I'm clearly in the minority. Less than 2% of those rating Warren Buffett's legendary company on CAPS agree with me. The vast majority of CAPS participants believe that Berkshire Hathaway will continue to beat the market.
I don't see it that way, and not just because of Buffett's own cautious tone during this month's annual shareholder meeting
Take the Warren Buffett quiz
I've hit a sore spot in you. I can tell. You love Berkshire, Buffett, and Charlie Munger. You think I'm wrong, and if you're an investor, I hope you're right. You have real money at stake here. I'm just betting against the company in a stock-market simulation.
But how well do you know Berkshire? Maybe you were one of the 30,000 cheerleaders in Nebraska three weekends ago. Maybe you're one of the few who can rattle off the names of the roughly 70 operating companies under Berkshire's watch.
I have a few simple questions for you. The answers follow.
1. Berkshire Hathaway has improved its book value per share at a compounded annual rate of 21.1% from 1965 to 2007. That's impressive. When was the last calendar year in which Berkshire topped that 21.1% average?
2. How old is Warren Buffett?
3. From 1965 to 2000, how many times did Berkshire fail to grow its book value per share? How many times has it failed to grow since then?
4. Berkshire's book value outpaced the S&P 500 in all but three years between 1965 and 1998, an amazing track record over 34 years. How many times has the company come up short over the past nine years?
5. How much in unrealized capital gains was Berkshire sitting on at the end of 2007?
Here are the answers
1. Believe it or not, you have to go back to 1998 to find the last time Berkshire topped its compounded average. That annual compounded metric has been falling every year since then.
2. Buffett is 77. He's in great shape, but he can't last forever. Even bulls are thinking about his eventual successor. If you're not concerned about that, then maybe you should be concerned about not being concerned. Sure, there are plenty of worthy replacements, but that's the problem. These days, there are a ton of Buffett wannabes in the form of private-equity firms and activist value investors. This is why Berkshire has had such a hard time finding good values. Remember when it bought See's Candies for five times pretax profits back in 1972? Compare that with how it overpaid for a chunk of Wrigley
3. After a jaw-dropping streak, Berkshire proved fallible in 2001. The company's book value shed a mere 6.2% that year, but don't get too excited about the new streak of positive returns that began in 2002. We're still early in 2008, and Berkshire is off to a bad start.
4. After beating the market 91% of the time through 1998, Buffett has been outmaneuvered by the passive S&P 500 in three of the past nine years, and two of the past five. Berkshire hasn't topped the market by a double-digit figure since 2002.
5. Berkshire has $35.7 billion in unrealized gains.

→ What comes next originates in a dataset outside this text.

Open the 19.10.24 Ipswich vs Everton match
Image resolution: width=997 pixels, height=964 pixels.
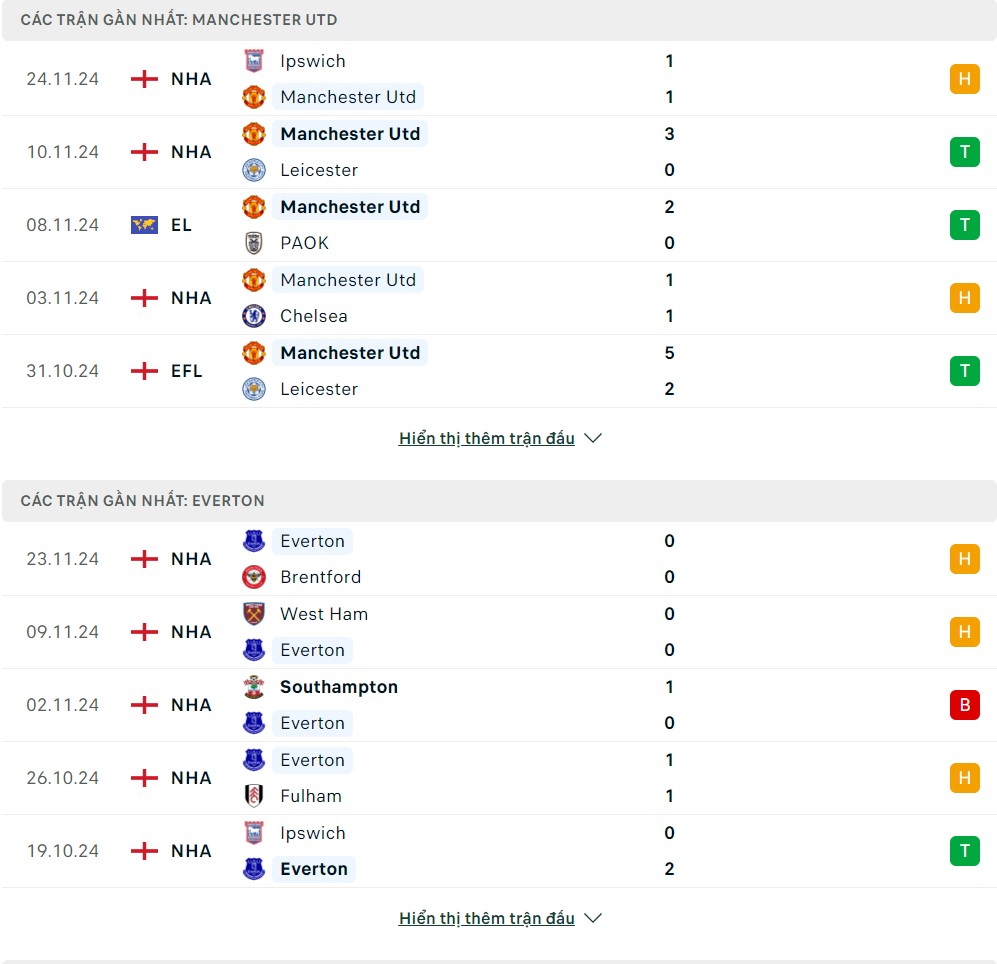(x=500, y=851)
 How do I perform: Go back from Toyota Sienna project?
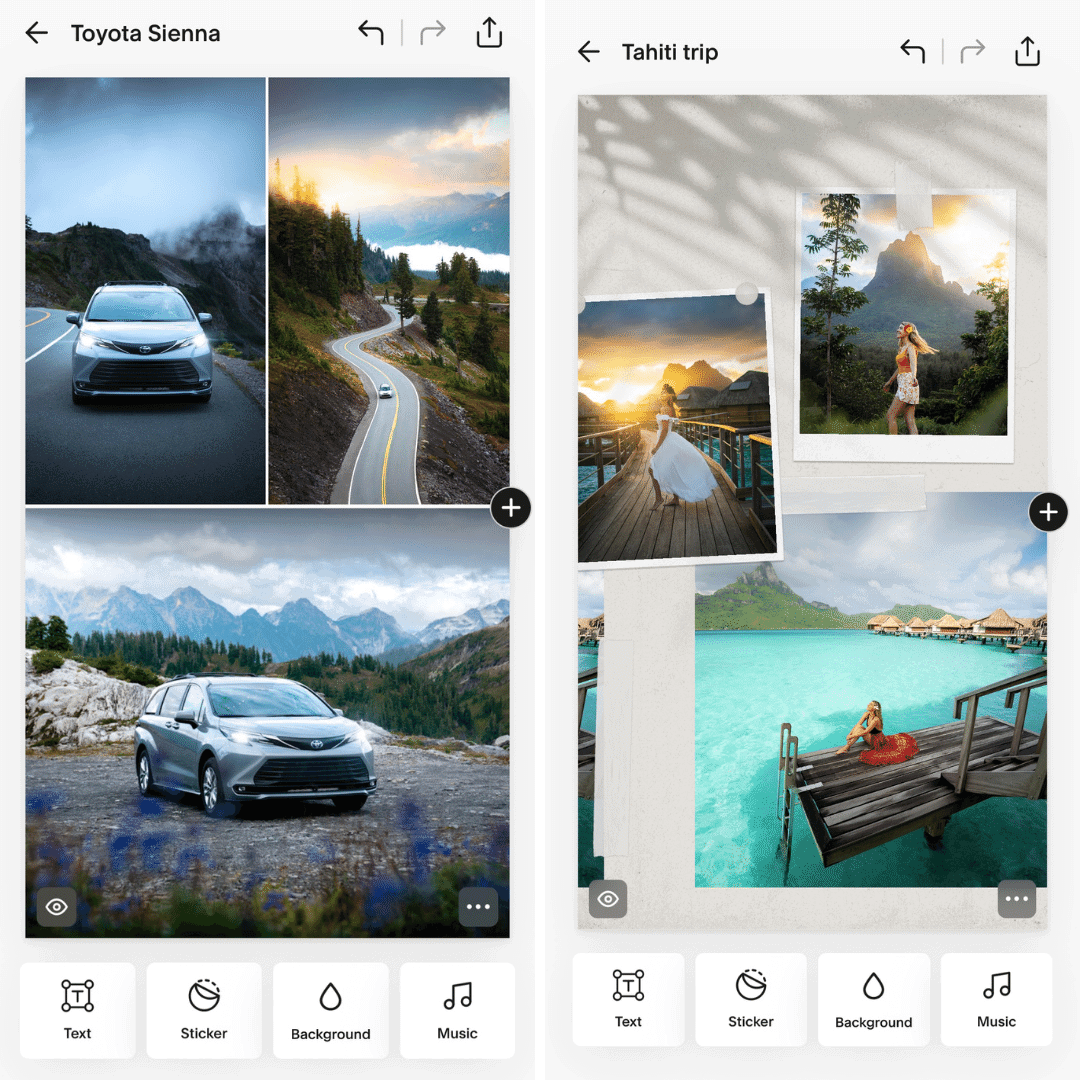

That's not supposed to send taxing fears down your spine, because it's a testament to Buffett's ability to buy great companies, such as Coca-Cola
I hope I'm wrong
Again, I won't be happy if I'm right.
A lot of you no doubt own a piece of Berkshire. However, Buffett is concerned about the company's bread-and-butter insurance industry. The valuations it's snapping up are far removed from when Berkshire built its empire. Yet Buffett is still buying. In short, that's not the bandwagon for me.